List every line in the records below that contains the word "green", copying each line in full.

····················

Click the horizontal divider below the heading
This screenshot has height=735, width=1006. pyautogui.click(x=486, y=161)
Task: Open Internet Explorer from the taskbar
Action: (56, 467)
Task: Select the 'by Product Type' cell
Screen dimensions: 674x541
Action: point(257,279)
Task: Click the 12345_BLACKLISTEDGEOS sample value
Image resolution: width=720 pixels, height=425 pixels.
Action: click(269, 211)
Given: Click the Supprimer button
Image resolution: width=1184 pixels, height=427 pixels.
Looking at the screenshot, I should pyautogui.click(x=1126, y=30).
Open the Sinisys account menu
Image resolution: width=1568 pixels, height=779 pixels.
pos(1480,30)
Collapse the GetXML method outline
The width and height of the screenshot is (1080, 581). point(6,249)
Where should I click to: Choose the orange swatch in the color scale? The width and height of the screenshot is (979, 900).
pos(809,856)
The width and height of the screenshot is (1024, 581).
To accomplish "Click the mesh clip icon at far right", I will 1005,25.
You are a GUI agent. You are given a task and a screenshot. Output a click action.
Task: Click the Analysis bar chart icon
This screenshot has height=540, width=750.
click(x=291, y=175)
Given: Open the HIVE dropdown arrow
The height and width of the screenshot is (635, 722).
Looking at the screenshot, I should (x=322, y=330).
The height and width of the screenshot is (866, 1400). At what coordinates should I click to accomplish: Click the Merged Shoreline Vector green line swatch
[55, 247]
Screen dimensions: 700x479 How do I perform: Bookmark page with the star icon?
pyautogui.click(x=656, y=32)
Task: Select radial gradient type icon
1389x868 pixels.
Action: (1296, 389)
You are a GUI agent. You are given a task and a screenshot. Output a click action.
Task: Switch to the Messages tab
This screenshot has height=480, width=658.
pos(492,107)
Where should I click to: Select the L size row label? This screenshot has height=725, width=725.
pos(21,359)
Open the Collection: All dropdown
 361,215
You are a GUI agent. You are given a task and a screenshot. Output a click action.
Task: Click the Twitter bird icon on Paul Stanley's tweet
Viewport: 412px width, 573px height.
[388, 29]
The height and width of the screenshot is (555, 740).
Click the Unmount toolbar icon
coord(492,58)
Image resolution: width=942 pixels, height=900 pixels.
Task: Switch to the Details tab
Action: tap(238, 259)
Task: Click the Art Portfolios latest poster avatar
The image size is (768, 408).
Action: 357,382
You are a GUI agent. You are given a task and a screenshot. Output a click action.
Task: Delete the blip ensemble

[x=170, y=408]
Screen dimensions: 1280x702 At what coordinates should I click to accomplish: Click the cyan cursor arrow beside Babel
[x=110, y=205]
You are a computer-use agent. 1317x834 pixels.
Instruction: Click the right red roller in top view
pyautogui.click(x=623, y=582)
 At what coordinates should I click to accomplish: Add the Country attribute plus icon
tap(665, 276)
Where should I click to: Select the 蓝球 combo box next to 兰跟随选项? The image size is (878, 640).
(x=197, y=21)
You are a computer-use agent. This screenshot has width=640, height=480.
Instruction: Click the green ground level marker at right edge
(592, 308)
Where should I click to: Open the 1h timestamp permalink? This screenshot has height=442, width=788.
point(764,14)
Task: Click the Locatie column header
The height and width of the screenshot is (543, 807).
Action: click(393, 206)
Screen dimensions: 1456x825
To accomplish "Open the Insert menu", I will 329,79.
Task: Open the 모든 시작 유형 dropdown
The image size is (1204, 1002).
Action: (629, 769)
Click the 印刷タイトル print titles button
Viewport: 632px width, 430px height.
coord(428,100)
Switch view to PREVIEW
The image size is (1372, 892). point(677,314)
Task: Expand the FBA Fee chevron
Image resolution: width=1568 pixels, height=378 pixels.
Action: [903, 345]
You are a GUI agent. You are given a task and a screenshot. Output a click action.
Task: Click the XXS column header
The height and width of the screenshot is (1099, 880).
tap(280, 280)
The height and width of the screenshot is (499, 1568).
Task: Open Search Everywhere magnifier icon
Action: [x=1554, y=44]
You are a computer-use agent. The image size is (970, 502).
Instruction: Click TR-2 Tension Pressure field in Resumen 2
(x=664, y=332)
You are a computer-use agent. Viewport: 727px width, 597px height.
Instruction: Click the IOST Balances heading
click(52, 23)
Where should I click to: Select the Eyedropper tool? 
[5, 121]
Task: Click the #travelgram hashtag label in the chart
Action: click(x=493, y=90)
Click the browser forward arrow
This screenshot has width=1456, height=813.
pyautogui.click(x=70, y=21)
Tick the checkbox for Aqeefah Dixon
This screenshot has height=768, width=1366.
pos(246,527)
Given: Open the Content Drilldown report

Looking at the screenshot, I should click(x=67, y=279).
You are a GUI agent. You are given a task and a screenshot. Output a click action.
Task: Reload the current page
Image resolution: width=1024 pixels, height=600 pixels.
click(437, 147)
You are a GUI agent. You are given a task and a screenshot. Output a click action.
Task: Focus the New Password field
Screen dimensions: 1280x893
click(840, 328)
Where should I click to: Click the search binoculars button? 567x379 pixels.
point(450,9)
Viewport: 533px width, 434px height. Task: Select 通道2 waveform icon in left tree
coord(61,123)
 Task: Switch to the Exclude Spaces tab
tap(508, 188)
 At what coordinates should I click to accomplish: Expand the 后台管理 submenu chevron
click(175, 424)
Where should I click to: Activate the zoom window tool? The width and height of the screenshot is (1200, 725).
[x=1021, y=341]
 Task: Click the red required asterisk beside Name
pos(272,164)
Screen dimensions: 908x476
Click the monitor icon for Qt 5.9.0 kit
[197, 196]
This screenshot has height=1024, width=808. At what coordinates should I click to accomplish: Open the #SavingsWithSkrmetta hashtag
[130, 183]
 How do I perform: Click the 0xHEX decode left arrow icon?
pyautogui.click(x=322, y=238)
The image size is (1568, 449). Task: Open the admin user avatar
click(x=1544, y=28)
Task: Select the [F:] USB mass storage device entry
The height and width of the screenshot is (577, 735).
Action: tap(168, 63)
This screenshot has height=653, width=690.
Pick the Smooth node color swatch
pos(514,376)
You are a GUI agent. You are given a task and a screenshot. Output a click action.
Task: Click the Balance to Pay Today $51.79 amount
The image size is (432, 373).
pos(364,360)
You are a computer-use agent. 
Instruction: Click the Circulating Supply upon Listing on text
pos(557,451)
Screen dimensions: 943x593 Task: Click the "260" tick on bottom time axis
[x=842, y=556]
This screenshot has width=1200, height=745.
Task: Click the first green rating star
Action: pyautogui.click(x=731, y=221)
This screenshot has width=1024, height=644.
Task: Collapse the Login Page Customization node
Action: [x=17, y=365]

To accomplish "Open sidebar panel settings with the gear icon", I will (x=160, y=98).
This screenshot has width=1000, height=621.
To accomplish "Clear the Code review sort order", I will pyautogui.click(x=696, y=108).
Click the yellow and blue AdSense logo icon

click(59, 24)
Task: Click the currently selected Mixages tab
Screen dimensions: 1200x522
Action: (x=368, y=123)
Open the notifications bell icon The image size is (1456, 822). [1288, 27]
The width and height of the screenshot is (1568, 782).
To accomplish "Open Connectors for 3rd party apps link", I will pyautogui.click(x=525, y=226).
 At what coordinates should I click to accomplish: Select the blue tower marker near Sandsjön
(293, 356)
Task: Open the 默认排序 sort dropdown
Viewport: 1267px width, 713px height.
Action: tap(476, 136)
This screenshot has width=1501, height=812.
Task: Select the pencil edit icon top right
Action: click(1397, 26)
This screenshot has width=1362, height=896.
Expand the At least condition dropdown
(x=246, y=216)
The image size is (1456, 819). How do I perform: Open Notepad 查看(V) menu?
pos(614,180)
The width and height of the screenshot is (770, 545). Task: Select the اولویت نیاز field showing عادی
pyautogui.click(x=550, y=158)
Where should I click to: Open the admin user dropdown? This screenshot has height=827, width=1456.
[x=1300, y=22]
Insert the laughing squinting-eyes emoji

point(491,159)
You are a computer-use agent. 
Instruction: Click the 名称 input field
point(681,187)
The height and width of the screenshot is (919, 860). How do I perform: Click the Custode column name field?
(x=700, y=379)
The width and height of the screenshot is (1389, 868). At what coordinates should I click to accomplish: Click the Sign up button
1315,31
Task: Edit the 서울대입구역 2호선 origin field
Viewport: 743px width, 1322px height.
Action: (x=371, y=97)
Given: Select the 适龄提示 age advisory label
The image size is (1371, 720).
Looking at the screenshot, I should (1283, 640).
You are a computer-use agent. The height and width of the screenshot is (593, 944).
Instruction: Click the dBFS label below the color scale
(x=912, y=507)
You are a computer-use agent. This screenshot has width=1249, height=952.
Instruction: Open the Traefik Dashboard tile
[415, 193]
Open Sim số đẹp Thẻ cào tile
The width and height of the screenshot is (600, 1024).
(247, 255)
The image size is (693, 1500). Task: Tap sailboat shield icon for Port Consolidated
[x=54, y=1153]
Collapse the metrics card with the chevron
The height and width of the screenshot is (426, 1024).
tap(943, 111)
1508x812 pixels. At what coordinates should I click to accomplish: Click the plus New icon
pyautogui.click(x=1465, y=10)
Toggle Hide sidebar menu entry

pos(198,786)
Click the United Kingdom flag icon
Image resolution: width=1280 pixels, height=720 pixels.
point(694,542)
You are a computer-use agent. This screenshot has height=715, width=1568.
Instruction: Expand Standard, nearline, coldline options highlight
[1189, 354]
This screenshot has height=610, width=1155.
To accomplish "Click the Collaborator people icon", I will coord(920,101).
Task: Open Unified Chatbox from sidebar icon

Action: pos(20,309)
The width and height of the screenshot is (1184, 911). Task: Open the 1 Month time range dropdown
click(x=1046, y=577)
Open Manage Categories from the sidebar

····················

WORKED ANSWER:
The height and width of the screenshot is (866, 1400). At what coordinates should I click to accomplish: Click the Merged Shoreline Vector green line swatch
Instruction: Click the green ground level marker at right edge
Task: Click the first green rating star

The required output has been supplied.